What needs to be done: Put the lines of the material from the line with "Switch to the Categories" up to and including the line with "Action: (409, 42)" into a Markdown table with the columns Row and Line, leaving out any blank lines.

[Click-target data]
● ● ● ●
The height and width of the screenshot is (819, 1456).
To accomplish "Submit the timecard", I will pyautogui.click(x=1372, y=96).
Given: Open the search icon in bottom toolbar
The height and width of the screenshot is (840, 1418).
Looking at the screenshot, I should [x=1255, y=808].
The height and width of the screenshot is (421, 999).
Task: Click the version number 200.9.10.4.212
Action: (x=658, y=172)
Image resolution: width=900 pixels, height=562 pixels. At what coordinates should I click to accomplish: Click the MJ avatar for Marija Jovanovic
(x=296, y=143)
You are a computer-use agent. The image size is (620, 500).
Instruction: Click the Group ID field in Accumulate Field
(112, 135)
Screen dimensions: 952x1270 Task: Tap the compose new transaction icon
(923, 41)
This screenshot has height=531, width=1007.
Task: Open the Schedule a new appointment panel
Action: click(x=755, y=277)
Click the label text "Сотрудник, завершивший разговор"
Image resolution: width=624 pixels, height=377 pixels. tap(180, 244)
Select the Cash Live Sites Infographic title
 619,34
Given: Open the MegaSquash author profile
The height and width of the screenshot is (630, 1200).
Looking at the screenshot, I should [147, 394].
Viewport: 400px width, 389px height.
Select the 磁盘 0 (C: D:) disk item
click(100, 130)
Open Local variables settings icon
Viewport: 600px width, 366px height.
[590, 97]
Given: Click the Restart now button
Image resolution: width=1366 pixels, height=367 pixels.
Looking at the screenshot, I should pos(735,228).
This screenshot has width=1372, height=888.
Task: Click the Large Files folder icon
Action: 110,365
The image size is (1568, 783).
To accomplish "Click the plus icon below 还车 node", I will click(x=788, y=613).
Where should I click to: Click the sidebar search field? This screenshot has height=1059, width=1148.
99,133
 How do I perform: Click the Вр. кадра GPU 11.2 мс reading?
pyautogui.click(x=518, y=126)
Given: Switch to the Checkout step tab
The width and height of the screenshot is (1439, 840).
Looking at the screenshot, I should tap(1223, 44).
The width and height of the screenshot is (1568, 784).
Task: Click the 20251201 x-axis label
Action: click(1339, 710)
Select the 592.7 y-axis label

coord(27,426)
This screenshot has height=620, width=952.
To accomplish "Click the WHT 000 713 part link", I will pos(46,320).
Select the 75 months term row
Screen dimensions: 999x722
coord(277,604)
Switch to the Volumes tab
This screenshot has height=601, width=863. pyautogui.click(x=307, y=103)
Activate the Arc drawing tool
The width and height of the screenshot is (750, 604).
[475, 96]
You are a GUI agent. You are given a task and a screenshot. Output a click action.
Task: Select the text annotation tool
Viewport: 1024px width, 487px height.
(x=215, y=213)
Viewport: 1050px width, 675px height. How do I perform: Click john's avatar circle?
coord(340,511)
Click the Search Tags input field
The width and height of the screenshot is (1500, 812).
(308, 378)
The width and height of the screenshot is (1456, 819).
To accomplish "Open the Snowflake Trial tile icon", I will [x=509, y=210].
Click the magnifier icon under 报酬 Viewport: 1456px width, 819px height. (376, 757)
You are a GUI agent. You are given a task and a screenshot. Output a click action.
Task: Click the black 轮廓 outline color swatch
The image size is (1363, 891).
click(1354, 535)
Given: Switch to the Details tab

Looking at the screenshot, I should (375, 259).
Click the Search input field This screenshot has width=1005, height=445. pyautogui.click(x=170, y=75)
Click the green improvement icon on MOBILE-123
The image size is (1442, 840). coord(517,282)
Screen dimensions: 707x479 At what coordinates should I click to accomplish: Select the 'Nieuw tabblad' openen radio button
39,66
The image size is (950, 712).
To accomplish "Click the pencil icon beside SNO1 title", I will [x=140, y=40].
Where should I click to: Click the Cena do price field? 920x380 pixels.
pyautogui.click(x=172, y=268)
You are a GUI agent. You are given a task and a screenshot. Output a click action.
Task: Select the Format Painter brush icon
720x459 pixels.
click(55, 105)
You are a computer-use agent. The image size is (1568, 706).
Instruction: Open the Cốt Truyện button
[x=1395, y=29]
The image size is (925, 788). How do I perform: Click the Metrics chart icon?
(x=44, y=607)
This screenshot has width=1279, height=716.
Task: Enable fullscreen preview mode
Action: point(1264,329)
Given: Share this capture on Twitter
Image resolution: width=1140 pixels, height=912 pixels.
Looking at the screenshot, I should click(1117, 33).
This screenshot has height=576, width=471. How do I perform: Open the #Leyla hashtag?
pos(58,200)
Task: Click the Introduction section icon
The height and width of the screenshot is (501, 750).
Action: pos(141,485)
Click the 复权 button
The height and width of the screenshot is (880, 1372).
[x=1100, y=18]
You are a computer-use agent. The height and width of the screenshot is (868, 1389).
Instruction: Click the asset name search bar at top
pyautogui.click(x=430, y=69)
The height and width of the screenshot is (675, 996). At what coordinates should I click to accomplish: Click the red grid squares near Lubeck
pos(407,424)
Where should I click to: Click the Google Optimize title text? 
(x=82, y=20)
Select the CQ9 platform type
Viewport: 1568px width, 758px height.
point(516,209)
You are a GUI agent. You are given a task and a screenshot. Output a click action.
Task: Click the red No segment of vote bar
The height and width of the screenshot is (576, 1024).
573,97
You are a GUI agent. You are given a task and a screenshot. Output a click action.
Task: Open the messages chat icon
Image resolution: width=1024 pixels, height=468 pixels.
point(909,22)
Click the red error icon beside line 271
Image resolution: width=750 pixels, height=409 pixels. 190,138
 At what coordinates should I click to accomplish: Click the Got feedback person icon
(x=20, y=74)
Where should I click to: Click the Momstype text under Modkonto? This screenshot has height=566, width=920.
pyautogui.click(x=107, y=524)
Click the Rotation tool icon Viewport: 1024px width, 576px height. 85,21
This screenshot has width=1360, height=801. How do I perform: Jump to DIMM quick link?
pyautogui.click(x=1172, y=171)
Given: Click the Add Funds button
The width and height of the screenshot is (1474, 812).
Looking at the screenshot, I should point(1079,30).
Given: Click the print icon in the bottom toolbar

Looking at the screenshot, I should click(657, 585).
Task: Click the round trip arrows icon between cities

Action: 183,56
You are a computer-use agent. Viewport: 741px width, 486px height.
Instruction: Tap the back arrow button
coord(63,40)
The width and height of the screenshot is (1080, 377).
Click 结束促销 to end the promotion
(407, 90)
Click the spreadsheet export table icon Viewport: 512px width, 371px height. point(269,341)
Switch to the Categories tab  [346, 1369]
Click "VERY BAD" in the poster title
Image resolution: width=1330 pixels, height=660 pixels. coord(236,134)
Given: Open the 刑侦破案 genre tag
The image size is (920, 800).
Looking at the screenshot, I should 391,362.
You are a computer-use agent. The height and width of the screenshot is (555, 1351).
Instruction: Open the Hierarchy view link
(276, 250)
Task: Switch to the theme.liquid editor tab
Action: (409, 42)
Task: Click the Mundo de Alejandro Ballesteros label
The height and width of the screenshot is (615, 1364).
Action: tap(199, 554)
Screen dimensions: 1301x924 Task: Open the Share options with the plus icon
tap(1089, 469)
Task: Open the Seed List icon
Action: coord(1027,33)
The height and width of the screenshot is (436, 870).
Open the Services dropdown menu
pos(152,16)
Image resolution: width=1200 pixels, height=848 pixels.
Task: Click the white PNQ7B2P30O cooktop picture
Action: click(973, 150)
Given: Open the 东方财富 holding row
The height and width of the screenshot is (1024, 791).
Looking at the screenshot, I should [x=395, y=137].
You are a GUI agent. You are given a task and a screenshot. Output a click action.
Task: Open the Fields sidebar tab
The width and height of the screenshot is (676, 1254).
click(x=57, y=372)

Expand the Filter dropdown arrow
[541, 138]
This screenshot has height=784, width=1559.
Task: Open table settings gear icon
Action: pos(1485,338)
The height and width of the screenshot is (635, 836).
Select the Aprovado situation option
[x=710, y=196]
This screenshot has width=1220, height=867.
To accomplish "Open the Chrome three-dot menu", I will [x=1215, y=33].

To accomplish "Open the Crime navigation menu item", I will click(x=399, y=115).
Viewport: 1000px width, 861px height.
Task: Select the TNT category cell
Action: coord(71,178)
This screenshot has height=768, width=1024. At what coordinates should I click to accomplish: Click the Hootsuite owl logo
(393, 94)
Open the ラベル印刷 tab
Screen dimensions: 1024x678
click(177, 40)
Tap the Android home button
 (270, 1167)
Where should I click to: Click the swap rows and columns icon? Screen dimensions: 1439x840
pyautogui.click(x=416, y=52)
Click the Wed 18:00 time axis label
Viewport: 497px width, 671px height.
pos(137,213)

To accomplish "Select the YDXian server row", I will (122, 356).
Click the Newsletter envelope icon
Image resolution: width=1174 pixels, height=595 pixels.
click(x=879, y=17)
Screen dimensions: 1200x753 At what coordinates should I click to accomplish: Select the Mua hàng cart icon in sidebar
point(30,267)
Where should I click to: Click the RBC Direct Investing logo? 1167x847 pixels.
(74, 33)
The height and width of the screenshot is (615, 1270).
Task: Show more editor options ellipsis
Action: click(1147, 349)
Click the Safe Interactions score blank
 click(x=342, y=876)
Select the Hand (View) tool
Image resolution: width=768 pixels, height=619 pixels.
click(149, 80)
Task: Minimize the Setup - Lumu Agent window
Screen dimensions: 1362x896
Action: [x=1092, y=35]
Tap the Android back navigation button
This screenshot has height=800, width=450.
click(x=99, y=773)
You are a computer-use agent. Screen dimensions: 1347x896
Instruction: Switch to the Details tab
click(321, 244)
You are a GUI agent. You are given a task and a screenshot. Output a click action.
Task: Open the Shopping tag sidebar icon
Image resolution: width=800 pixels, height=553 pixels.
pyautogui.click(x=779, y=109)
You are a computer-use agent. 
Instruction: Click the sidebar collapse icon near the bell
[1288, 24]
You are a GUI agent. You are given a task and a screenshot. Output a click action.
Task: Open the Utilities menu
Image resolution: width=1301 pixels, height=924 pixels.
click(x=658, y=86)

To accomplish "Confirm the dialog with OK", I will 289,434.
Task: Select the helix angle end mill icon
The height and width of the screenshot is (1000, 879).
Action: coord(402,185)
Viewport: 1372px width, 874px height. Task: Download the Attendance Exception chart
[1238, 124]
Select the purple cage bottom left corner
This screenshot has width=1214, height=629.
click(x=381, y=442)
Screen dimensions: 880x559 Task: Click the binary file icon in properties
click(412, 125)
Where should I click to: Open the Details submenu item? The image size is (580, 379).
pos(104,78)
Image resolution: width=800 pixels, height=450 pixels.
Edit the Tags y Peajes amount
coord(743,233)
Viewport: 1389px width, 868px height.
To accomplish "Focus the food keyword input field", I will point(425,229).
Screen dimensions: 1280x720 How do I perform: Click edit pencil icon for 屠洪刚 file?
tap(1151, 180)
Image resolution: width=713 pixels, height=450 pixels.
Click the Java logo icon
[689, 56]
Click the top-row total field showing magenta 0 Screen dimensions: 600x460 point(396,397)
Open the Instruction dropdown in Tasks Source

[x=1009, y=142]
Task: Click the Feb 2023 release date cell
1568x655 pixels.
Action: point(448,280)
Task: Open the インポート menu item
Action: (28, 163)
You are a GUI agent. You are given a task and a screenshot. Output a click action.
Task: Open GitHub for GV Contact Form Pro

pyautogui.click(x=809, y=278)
● ● ● ●
Response to this exercise:
| Row | Line |
|---|---|
| 1 | Switch to the Categories tab  [346, 1369] |
| 2 | Click "VERY BAD" in the poster title |
| 3 | Image resolution: width=1330 pixels, height=660 pixels. coord(236,134) |
| 4 | Given: Open the 刑侦破案 genre tag |
| 5 | The image size is (920, 800). |
| 6 | Looking at the screenshot, I should 391,362. |
| 7 | You are a computer-use agent. The height and width of the screenshot is (555, 1351). |
| 8 | Instruction: Open the Hierarchy view link |
| 9 | (276, 250) |
| 10 | Task: Switch to the theme.liquid editor tab |
| 11 | Action: (409, 42) |